Venezia, invece, diventa lo
scenario perfetto per il finale di stagione. La sfilata della linea Marcello
Muratori, ostacolata dall'acqua alta, si svolge nella chiesa di San Francesco
della Vigna, mentre altre scene mostrano il Canal Grande, piazza San Marco e
hotel come il St. Regis e il Danieli.
Insomma…che dire? Sempre la solita serie,
forse più matura decisamente, ma ad un certo punto ti chiedi: "quando finisce?".

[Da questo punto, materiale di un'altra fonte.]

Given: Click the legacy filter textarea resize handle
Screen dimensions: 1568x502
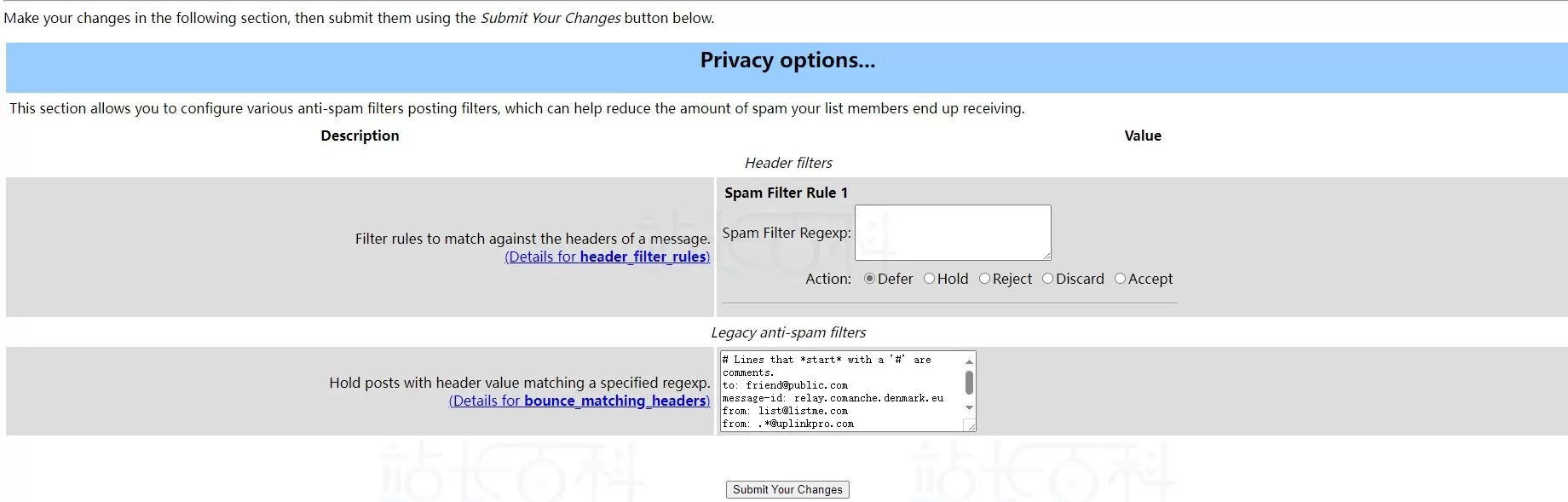Looking at the screenshot, I should point(971,426).
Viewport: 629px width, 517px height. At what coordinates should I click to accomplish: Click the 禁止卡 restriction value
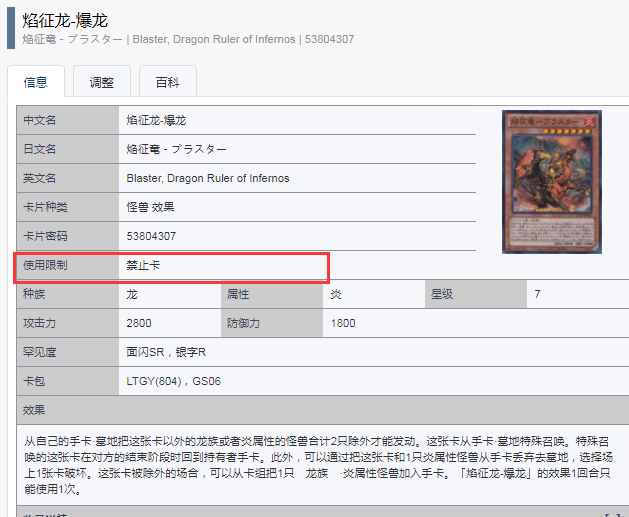(143, 266)
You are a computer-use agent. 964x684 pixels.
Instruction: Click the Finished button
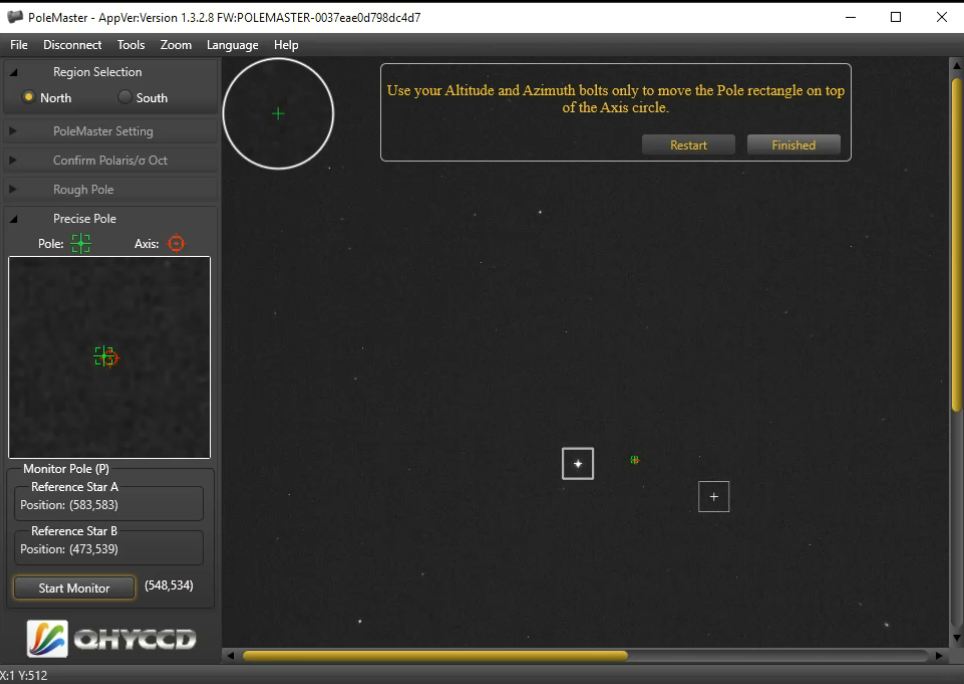pyautogui.click(x=793, y=145)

Nico ha lasciato l'azienda di famiglia... ma ha dei soldi dal nonno! Non ha un
posto dove lavorare... e allora Pierre Cadault gliene dà uno! Marcello ha
lasciato l'azienda di famiglia... ma sua madre lo vuole indietro! Sylvie è
fallita... ma Emily salva la situazione! Che palle!
Emily resta
in Paris, ma si concede una "vacanza romana" e una capatina in gondola (what
else?) nella Serenissima, sempre con foulard firmato al collo per evitare
l'italianissimo "colpo d’aria".
A questo punto la domanda non è se Emily in
Paris sia superficiale e piena di cliché, ma perché continuiamo a
pretendere che non lo sia. Emily in Paris funziona perché è un prodotto
dichiaratamente pop, camp e autoironico, che non cerca mai di mascherarsi da
racconto realistico. Come Sex and the City prima di lei, la serie usa
città idealizzate e situazioni volutamente sopra le righe per costruire un
universo coerente, in cui lo spettatore non cerca verità sociologiche ma
evasione consapevole.
La
sesta stagione, già confermata da Netflix, potrebbe essere la risposta. Alcuni
indizi suggeriscono che la Grecia potrebbe essere la prossima destinazione di
Emily nel suo tour europeo. Questo nuovo cambio di scenario offrirà
l'opportunità di resettare alcune dinamiche, di introdurre nuovi personaggi e
forse di trovare un equilibrio tra la leggerezza originale della serie e la
profondità narrativa che ha conquistato i critici nella stagione cinque.